The major predictive factors of first variceal bleeding episode are the size of varices, the severity of liver dysfunction and the endoscopic presence of red wale marks[9]. However, the combination of these, fails to predict all episodes of bleeding. Thus, new and more accurate predictive factors are needed to predict the first bleeding episode considering the importance to identify the cohort of patients who are mostly in need for prophylactic therapy. A significant factor associated with rupture of varices is an HVPG higher than 12 mmHg[10], considering that a high HVPG relates directly to a high variceal wall tension. Goulis et al[11] have proposed that, in patients with large varices and a high wall tension, the release of endotoxin into the systemic circulation during episodes of bacterial infection results in a further increase in portal pressure through the induction of endothelin and possibly vasoconstrictive cyclo-oxygenase products. Furthermore, endotoxin-induced nitric oxide and prostacyclin could inhibit platelet aggregation, thus resulting in variceal rupture. Patients with cirrhosis and bacterial infection demonstrate a heparin effect using heparinase I-modified thromboelastography and have anti-Xa activity[12,13]. A heparin effect was reported immediately after the bleeding episode in patients with liver cirrhosis suggesting a possible association with continued variceal bleeding or early rebleeding[14].

PRE-PRIMARY PROPHYLAXIS

The rate of development of varices in patients with cirrhosis and no varices at initial endoscopy is 8% per year[4] and the strongest predictor for their development is a HVPG higher than 10 mmHg[4]. In a large RCT[15] of 213 patients with cirrhosis and portal hypertension (minimal HVPG of 6 mmHg), the effect of NSBBs (timolol) on the development of esophageal varices or the occurrence of variceal bleeding was assessed (timolol-group, n = 108; placebo-group, n = 105). During follow-up (mean 54.9 mo), no significant difference was observed between the timolol-group and the placebo-group, regarding development of varices (39% vs 40%, respectively; P = 0.89). Serious adverse events were more common in the timolol group (18% vs 6%, P = 0.006). However, the development of varices was less frequent in patients with a baseline HVPG lower than 10 mmHg and in those with a decrease of HVPG ≥ 10% at one year. Thus, NSBBs reduce portal pressure; however, they seem to have no effect on the development of varices. According to current evidence, the use of NSBBs in patients with cirrhosis and no varices is not recommended for the prevention of their development[4]. Treatment of the underlying liver disease may decrease portal hypertension and prevent its clinical complications, according to the recent Baveno consensus[3].

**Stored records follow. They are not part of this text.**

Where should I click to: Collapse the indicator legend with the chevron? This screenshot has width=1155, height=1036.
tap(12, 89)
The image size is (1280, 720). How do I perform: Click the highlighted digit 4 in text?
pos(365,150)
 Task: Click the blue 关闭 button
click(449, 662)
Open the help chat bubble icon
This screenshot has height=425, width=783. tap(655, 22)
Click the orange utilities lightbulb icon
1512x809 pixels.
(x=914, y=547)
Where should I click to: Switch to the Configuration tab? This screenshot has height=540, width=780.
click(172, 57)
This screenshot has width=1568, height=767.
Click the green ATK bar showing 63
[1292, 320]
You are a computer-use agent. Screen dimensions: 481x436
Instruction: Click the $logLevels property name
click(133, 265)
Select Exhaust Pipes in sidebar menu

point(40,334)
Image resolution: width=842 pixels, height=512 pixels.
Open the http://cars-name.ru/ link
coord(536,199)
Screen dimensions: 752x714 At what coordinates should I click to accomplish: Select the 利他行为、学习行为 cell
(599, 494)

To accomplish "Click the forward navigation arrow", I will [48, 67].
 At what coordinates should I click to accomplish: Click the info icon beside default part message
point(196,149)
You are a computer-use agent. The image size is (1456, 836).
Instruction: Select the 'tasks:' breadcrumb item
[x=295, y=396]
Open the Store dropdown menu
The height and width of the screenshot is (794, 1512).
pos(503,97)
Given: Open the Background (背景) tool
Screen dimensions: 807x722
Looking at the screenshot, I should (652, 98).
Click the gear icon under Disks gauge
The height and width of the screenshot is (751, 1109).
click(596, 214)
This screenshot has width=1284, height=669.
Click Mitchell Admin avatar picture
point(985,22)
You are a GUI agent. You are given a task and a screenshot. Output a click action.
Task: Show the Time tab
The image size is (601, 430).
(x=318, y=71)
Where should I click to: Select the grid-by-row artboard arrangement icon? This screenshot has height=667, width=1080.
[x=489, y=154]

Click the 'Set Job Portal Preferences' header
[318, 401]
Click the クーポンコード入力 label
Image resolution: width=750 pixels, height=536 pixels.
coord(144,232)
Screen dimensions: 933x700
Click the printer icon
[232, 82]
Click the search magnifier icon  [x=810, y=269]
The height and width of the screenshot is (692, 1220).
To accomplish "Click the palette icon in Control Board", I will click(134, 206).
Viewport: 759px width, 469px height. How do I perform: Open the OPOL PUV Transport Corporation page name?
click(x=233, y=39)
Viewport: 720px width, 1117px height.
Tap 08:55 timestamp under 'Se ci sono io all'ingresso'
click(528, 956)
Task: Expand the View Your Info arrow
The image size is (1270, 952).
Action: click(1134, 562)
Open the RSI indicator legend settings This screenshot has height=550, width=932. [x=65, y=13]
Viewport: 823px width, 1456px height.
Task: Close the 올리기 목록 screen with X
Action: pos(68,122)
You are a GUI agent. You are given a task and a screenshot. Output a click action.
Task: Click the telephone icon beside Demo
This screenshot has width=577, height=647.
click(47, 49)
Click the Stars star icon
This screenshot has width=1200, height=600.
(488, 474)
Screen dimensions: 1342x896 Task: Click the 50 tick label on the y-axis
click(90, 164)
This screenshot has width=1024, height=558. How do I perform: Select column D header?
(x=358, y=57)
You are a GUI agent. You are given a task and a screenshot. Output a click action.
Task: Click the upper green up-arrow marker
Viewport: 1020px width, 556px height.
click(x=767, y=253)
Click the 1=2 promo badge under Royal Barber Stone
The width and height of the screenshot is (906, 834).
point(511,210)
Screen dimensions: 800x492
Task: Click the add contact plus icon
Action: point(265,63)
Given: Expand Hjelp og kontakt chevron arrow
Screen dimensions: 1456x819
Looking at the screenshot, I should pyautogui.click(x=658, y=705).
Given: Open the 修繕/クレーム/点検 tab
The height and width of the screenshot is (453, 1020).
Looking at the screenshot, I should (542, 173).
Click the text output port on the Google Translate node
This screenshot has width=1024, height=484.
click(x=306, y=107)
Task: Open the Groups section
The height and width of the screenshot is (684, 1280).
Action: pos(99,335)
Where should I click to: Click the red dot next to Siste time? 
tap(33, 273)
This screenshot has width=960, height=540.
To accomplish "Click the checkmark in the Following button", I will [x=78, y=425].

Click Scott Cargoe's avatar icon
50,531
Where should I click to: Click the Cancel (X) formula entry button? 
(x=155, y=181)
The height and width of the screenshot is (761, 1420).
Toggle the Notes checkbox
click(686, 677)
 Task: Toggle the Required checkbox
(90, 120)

Development of large varices in patients with small varices at initial endoscopy occurs at a rate of 8% per year[4]. The factors associated to the growth of small varices are decompensated liver cirrhosis (Child-Pugh class B or C), alcoholic etiology of cirrhosis and the presence of red wale marks at initial endoscopy[4]. The efficacy of NSBBs on preventing the progression of small to large varices is debated[16,17]. In a randomized double-blind controlled trial[16] aiming to evaluate propranolol in the prevention of the development of large varices in patients with cirrhosis and small or no varices, 102 patients were randomized to receive propranolol (160 mg/d) and 104 to receive a placebo. The proportion of patients with large varices was 31% in the propranolol group and 14% in the placebo group (P < 0.05), at 2 years. However, one third of patients were lost to follow-up after 2 years. In a placebo-controlled trial[17], 161 patients with cirrhosis and small esophageal varices were randomized to nadolol (n = 83) or placebo (n = 78). The dose of nadolol was adjusted to decrease heart rate by 25%. During follow-up (mean: 36 mo), 9 and 29 patients from nadolol and placebo group respectively, developed large varices. At the end of follow-up, the cumulative risk was 20% vs 51% (P < 0.001). In addition, the cumulative probability of variceal bleeding was lower in the nadolol group (P = 0.02), but there was no difference in survival between groups (P = 0.33). Treatment withdrawal because of adverse effects was higher in the nadolol group (P = 0.01).

According to current treatment guidelines[4], in patients with cirrhosis and small varices that have not bled but with increased risk of bleeding, NSBBs are recommended. In cases of low risk for variceal bleeding, NSBBs can be used, although their long-term benefit has not been well established[4].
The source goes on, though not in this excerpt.